Determinação e confiança
Em Matosinhos [no Dia da Implantação da República, feriado recuperado por proposta do PCP] não foi diferente. No Teatro Constantino Nery, também sob o lema «Defender, repor, conquistar direitos. Política patriótica de esquerda», os lugares sentados ficaram completamente preenchidos bem antes da hora marcada para o início do comício. Também o átrio rapidamente ficou cheio, com muitos militantes e amigos do Partido a seguir as intervenções transmitidas pelo sistema de som.

Depois das músicas interpretadas por Jorge Lomba, as reacções às intervenções políticas, com palmas e palavras de ordem, ocorreram simultaneamente, em uníssono, nos dois espaços.

Paulo Tavares, da Comissão Concelhia de Matosinhos e da Direcção da Organização Regional do Porto (DORP) do PCP, referiu que naquele concelho a CDU voltou a eleger um vereador (José Pedro Rodrigues), dois membros para a Assembleia Municipal e representantes em todas as uniões de freguesia, o que «não foi tarefa fácil». Por seu lado, Jaime Toga, responsável pela DORP e da Comissão Política, falou do «compromisso do PCP com os trabalhadores e o povo», tendo elencado as empresas do distrito com processos de luta em curso ou recentes.

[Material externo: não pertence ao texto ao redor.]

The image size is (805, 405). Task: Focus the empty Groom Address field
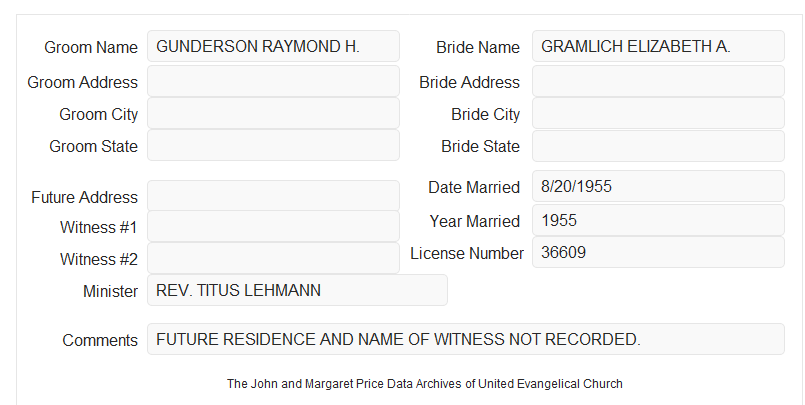point(273,81)
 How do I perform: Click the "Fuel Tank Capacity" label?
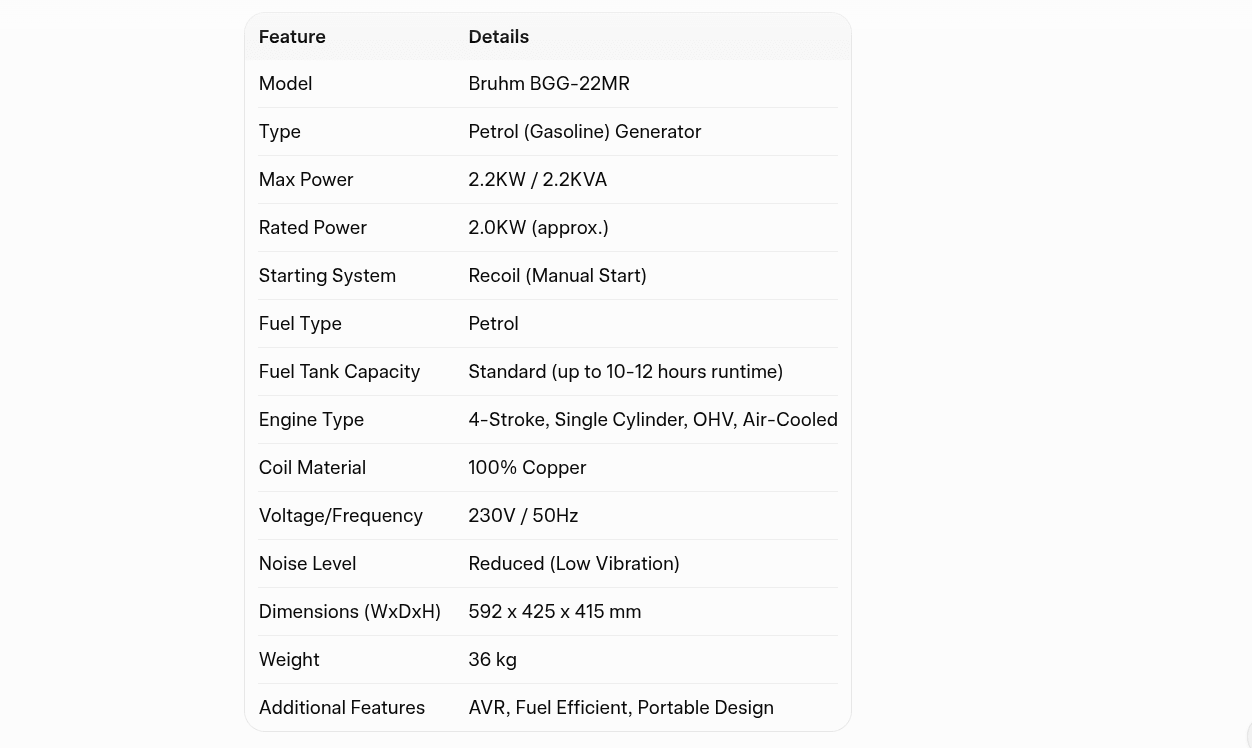[339, 372]
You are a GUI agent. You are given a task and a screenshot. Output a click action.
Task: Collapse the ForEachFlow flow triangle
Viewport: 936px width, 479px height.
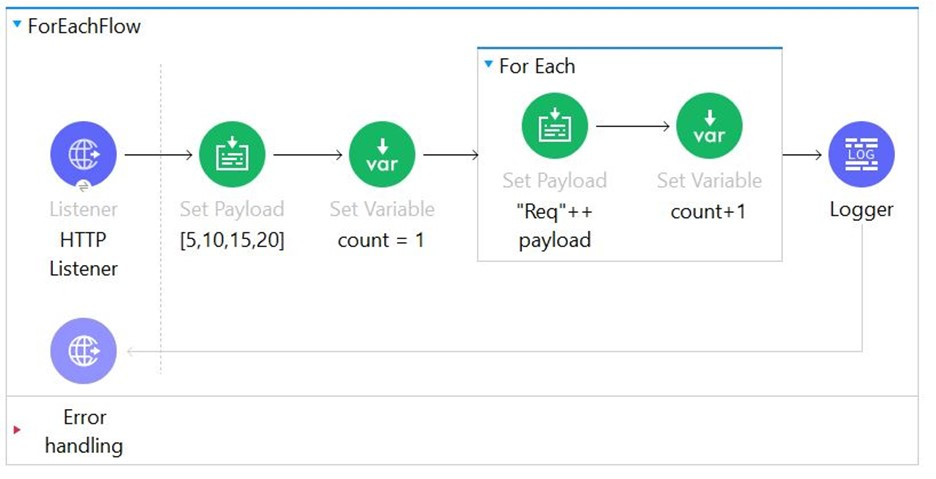click(x=17, y=24)
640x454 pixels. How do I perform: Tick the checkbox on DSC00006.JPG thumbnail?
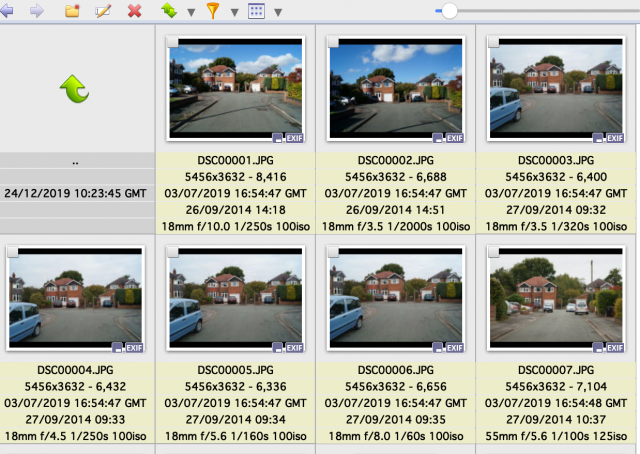[333, 252]
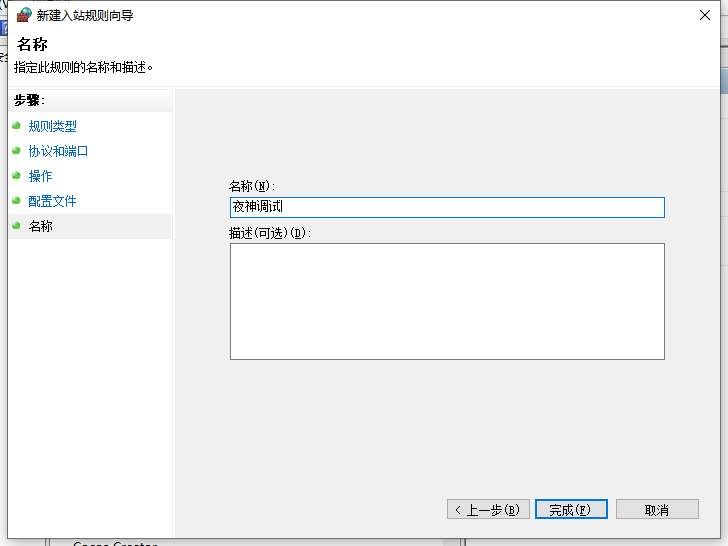728x546 pixels.
Task: Go to the 规则类型 step
Action: pyautogui.click(x=52, y=126)
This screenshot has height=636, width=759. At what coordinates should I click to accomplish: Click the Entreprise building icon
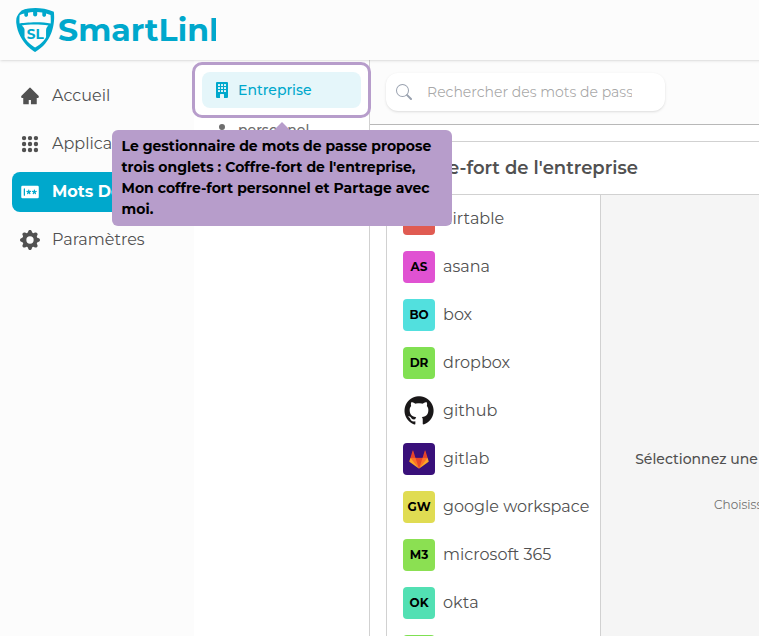coord(222,90)
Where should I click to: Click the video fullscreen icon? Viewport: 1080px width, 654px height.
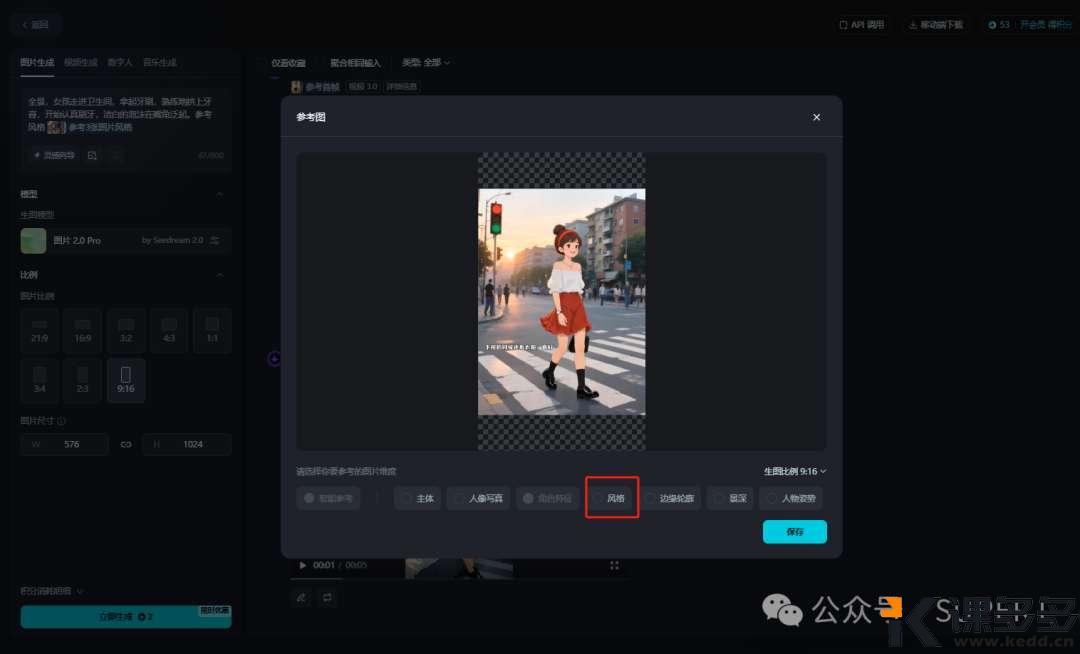click(614, 565)

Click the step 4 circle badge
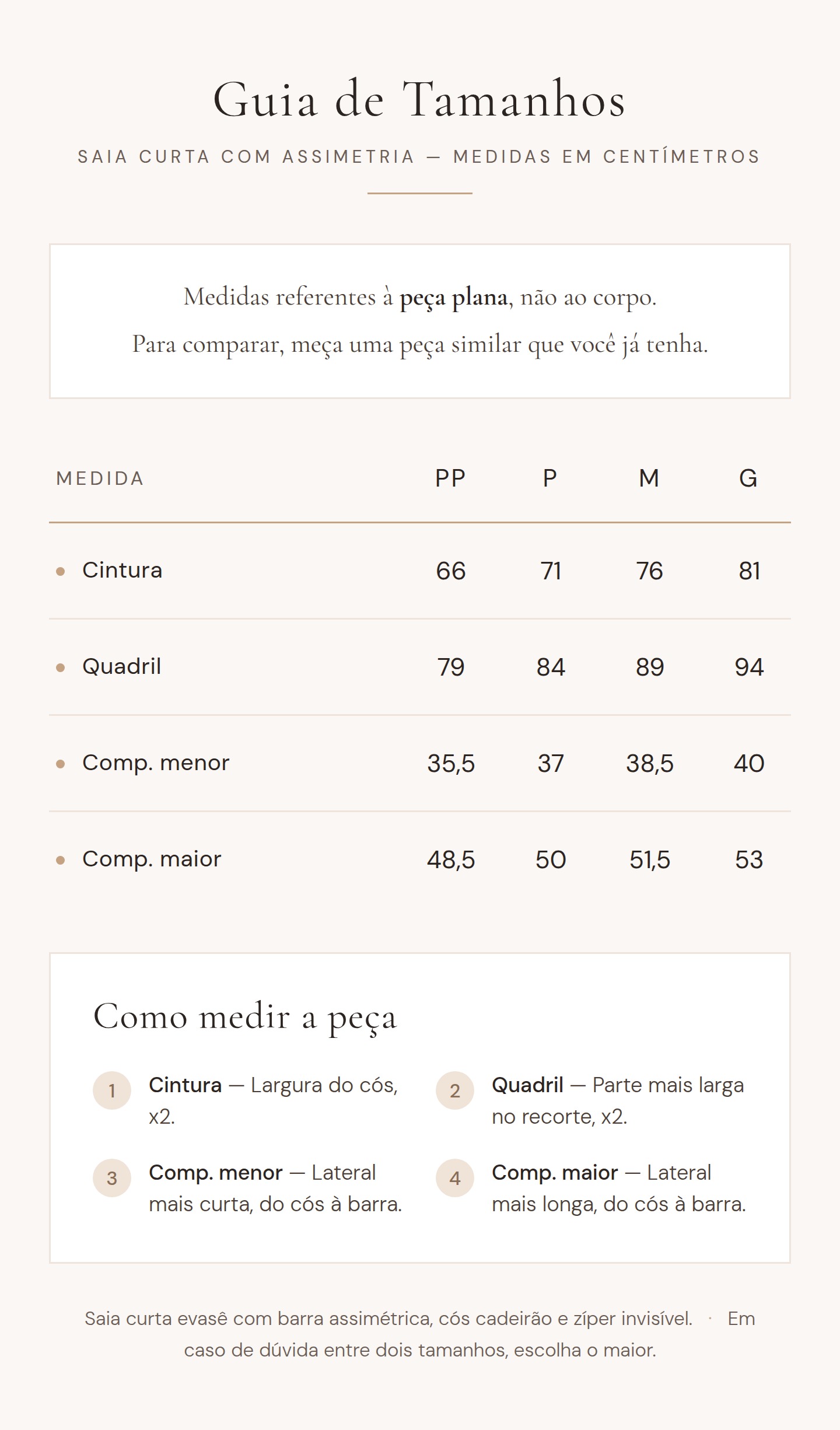coord(455,1177)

No final das duas iniciativas, as muitas centenas de participantes cantaram os temas «Avante camarada», de braço dado, e «A Internacional», de punho erguido.

Podem contar com o PCP!

Nos comícios de Vila Franca de Xira e Matosinhos, Jerónimo de Sousa voltou a defender o aumento do salário mínimo para 600 euros já no início do próximo ano. «Os trabalhadores e o povo podem contar com o PCP para intervir e lutar para que se avance na defesa e reposição dos seus direitos, em novos avanços e conquistas que elevem as suas condições de vida», assegurou.

De igual forma, recordando que o aumento extraordinário de pensões teve a intervenção dos comunistas, prometeu aos reformados a mesma determinação para que em 2018 voltem a ter «um novo aumento mínimo de 10 euros», indo mais além «do que resultaria da mera aplicação dos critérios da lei».

Também os trabalhadores da Administração Pública contarão com o PCP para que, em 2018, sejam eliminadas as restrições ao valor do trabalho nocturno, do trabalho extraordinário e às progressões nas carreiras.

Entre outras propostas avançadas por Jerónimo de Sousa, o Partido quer que sejam dados «passos na tributação do capital monopolista e para desagravar fiscalmente os rendimentos dos trabalhadores e reformados, ampliar o número dos que tendo mais baixos salários devem ficar isentos do pagamento do IRS».